Tesseract is used for OCR. In addition to installing the main package, you need to install one or more language packs – possibly even including English, which may not come by default.

Heroku

On heroku-22 stack, we can succesfully install tesseract 4.x (4.1.3) via the Aptfile with the heroku apt buildpack. tesseract 4 is included in the apt repo for Ubuntu 22. While there should always be some way to do a custom compilation, getting a custom install of tesseract 5 installed on heroku-22 is not something we were able to figure out. (Custom apt repo did not work).

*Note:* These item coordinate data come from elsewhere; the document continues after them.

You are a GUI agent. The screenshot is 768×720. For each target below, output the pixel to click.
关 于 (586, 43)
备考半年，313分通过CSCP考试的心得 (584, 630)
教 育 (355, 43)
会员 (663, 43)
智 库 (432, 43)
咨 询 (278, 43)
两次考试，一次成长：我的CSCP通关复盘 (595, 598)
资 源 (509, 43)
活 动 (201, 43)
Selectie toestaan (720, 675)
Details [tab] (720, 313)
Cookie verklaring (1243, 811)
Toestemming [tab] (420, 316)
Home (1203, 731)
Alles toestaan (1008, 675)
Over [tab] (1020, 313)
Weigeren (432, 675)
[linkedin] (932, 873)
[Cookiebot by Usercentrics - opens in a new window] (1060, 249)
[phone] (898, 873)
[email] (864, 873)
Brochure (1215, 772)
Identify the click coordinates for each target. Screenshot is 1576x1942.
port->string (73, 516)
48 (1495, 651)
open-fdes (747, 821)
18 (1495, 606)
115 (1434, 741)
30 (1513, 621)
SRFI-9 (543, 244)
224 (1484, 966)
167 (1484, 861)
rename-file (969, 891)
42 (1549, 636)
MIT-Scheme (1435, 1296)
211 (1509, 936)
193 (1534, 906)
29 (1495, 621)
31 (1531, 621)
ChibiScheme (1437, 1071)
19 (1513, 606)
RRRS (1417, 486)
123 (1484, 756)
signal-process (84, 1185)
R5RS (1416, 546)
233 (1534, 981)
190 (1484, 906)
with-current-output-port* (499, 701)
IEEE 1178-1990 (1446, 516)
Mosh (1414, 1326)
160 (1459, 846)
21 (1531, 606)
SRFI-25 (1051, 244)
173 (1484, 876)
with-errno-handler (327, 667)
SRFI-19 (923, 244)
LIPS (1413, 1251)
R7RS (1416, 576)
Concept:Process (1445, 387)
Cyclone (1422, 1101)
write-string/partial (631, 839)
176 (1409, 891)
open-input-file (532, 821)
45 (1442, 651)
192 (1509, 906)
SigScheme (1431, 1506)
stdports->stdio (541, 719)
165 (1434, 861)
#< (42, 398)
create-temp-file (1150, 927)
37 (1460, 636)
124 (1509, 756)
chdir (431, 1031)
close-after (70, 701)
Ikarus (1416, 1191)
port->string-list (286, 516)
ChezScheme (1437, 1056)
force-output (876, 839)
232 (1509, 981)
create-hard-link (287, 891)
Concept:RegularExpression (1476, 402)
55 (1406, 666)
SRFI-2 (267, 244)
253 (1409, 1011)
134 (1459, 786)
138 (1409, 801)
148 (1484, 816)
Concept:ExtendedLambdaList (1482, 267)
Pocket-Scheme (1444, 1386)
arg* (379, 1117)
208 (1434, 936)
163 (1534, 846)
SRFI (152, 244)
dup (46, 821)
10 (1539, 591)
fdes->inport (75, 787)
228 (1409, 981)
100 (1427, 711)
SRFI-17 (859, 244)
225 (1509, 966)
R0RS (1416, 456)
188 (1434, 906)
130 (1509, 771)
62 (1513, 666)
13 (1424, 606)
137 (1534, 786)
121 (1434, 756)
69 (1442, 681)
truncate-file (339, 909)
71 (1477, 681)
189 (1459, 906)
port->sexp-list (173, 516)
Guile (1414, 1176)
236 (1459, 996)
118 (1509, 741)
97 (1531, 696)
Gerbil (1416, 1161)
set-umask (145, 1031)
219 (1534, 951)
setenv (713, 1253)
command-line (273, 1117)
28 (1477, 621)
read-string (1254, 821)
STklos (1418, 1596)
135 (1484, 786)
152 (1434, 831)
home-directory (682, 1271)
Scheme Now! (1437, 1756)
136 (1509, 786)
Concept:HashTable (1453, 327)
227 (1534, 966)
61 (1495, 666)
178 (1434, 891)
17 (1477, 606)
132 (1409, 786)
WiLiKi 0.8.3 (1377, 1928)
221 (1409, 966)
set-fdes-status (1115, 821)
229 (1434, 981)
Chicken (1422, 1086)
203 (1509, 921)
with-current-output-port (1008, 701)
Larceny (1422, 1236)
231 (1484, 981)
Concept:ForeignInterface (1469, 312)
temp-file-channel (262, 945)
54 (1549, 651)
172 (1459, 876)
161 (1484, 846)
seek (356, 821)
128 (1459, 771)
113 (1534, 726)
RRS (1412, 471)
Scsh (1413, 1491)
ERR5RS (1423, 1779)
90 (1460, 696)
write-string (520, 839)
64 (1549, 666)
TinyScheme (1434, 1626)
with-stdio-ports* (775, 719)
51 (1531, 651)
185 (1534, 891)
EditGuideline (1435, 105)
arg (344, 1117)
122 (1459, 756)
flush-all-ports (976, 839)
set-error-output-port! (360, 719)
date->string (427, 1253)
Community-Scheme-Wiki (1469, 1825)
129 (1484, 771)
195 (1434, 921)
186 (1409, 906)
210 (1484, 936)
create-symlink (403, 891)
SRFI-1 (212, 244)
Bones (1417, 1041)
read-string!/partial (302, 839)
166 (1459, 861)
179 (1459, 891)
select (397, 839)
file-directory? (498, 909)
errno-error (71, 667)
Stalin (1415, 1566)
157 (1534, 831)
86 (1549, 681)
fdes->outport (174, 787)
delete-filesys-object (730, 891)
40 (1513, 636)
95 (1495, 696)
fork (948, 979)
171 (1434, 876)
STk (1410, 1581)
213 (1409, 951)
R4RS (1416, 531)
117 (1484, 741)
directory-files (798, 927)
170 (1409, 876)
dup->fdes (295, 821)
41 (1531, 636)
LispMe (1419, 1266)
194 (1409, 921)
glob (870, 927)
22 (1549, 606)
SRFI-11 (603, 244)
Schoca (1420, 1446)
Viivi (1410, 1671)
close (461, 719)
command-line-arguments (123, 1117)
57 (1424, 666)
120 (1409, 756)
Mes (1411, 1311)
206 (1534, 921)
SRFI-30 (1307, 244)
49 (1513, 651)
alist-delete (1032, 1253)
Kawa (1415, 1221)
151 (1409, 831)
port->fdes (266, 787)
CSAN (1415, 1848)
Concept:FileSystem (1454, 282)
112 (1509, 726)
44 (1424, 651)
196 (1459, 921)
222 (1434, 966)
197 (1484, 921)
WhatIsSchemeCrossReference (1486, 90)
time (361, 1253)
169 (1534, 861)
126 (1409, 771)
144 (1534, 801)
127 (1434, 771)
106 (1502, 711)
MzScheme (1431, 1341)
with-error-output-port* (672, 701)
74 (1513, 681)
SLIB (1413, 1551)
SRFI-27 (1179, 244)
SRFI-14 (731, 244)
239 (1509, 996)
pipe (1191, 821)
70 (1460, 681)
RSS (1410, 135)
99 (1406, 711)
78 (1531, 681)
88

Aptfile has to include tesseract-ocr, plus relevant language pack packages, plus the dependency libarchive13 that for some reason wasn’t being picked up by heroku apt installation as a dependency (this happens sometimes with heroku apt buildpack).

tesseract-ocr tesseract-ocr-eng tesseract-ocr-deu tesseract-ocr-fra tesseract-ocr-spa libarchive13

Note these are tesseract FAST models, not BEST models – if you wanted the BEST models, you’d have to copy the files yourself, they aren’t available as apt packages. That should be do-able though if we decide we do.

Additionally we need to set TESSDATA_PREFIX

Additionally, the heroku config var TESSDATA_PREFIX needs to be set, to set the ENV variable in our heroku processes – to point at the correct tesseract data directory, which apparently is not where tesseract expects after install.

On a heroku build that includes tesseract, you can find the data directory by logging into a dyno with heroku run bash and running: find ~+ -iname tessdata. Which is probably:

heroku config:set TESSDATA_PREFIX= /app/.apt/usr/share/tesseract-ocr/4.00/tessdata

 

This solution from: https://towardsdatascience.com/deploy-python-tesseract-ocr-on-heroku-bbcc39391a8d

Verify tesseract install

(These checks should also be covered by our system_env_spec)

In a heroku dyno with heroku run bash:

~ $ tesseract --version tesseract 4.1.1 leptonica-1.79.0 libgif 5.1.4 : libjpeg 8d (libjpeg-turbo 2.0.3) : libpng 1.6.37 : libtiff 4.1.0 : zlib 1.2.11 : libwebp 0.6.1 : libopenjp2 2.3.1 Found AVX512BW Found AVX512F Found AVX2 Found AVX Found FMA Found SSE Found libarchive 3.4.0 zlib/1.2.11 liblzma/5.2.4 bz2lib/1.0.8 liblz4/1.9.2 libzstd/1.4.4 ~ $ tesseract --list-langs List of available languages (5): deu eng fra osd spa ~ $

 

On MacOS Development machine

The easiest way to get tesseract on your MacOS development machine, you wind up with a different version of Tesseract.

brew doesn’t keep old versions, and brew will give you tessract 5 while we have tesseract 4 on production. In addition, brew packages all the language packs as one brew package, so you get ALL tesseract languages.

It’s not ideal that dev tesseract doesn’t match production tesseract, but that’s what we have for now.